**Raw data**
%%

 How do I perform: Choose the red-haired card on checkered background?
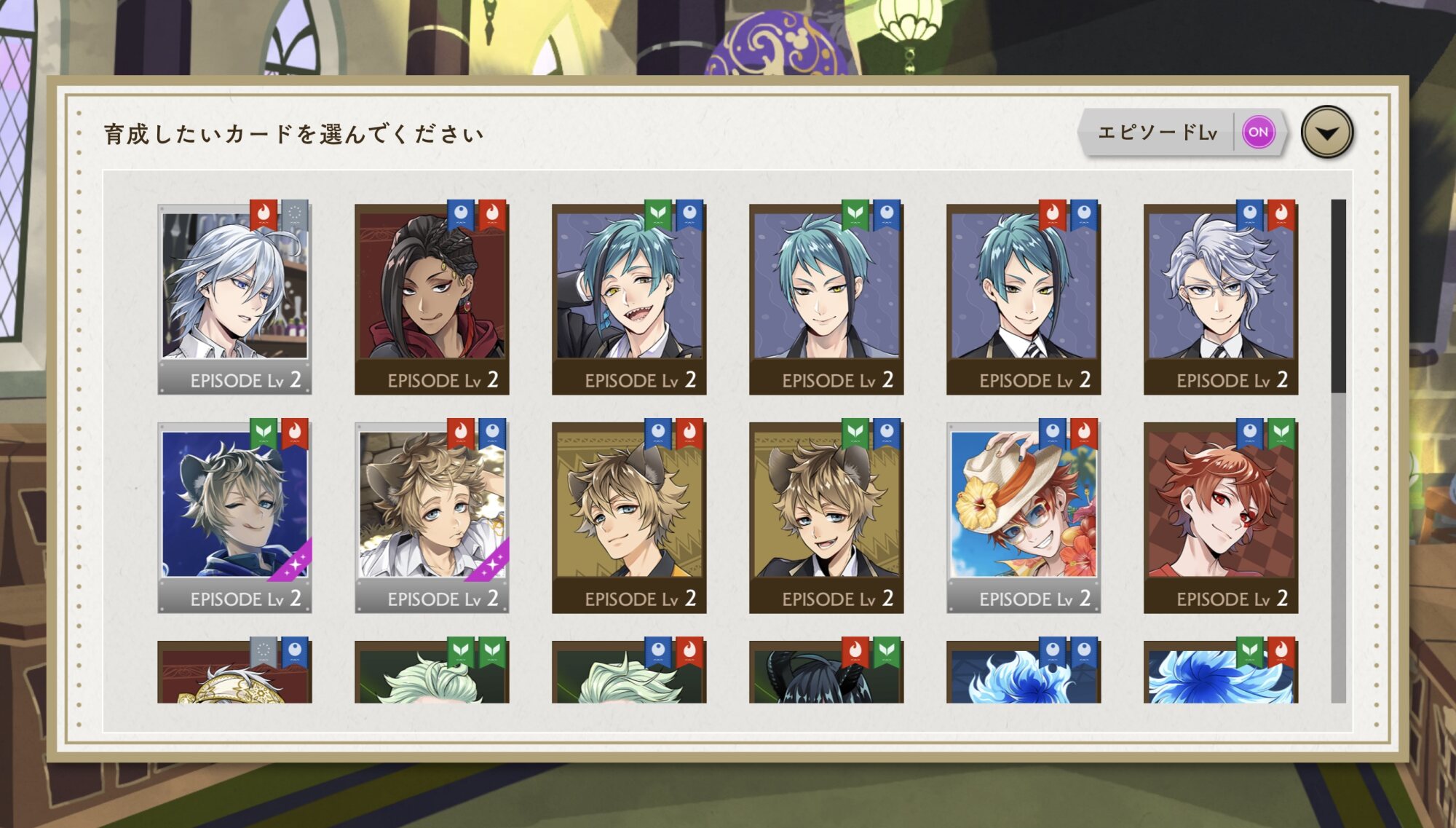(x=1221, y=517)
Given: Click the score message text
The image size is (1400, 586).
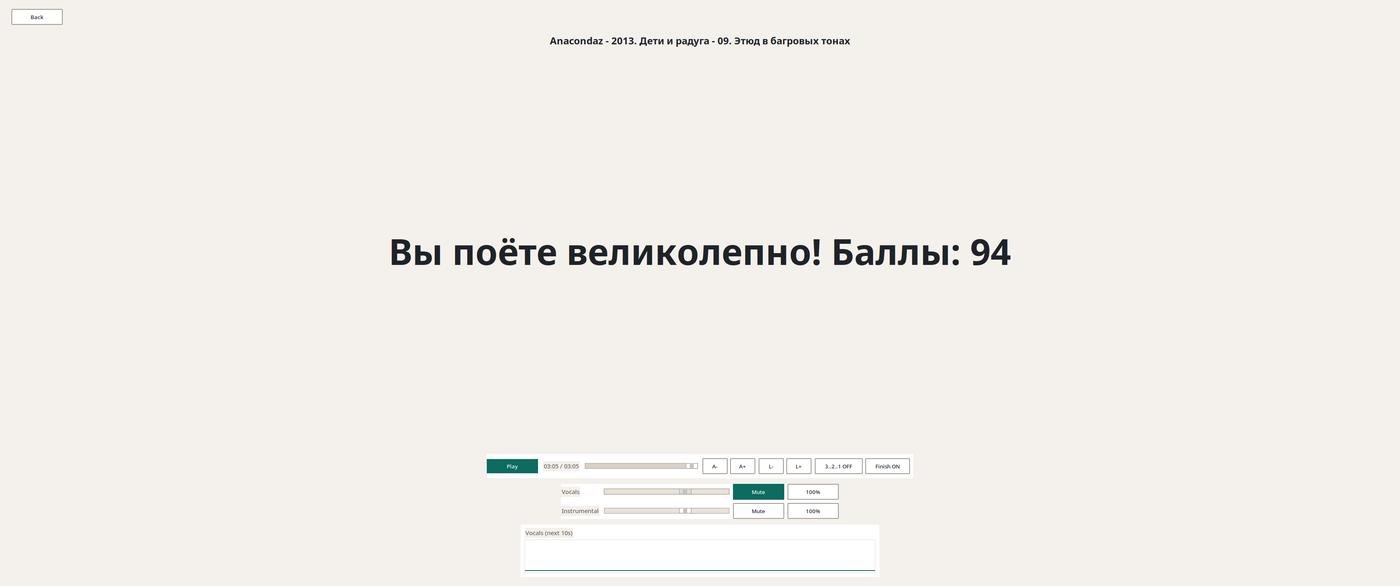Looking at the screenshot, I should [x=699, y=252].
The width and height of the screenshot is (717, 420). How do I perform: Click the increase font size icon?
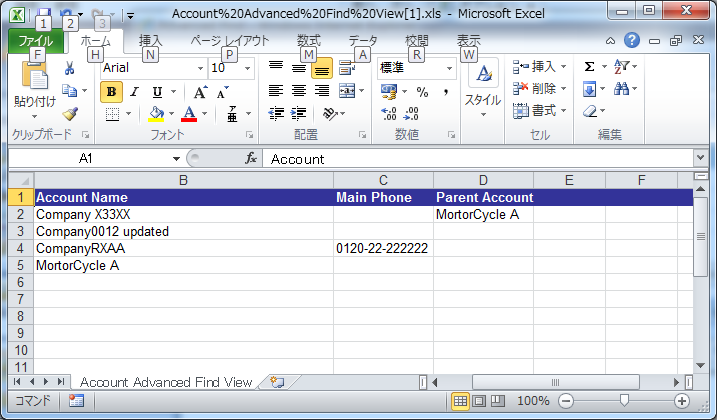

%%

**Exercise requirements**
Can you recast every line of the material above as a Markdown table with the columns Row and Line, numbering each row and skipping blank lines? Leave the pictures out of the answer.

**Task solution**
| Row | Line |
|---|---|
| 1 |  How do I perform: Choose the red-haired card on checkered background? |
| 2 | (x=1221, y=517) |
| 3 | Given: Click the score message text |
| 4 | The image size is (1400, 586). |
| 5 | Looking at the screenshot, I should [x=699, y=252]. |
| 6 | The width and height of the screenshot is (717, 420). How do I perform: Click the increase font size icon? |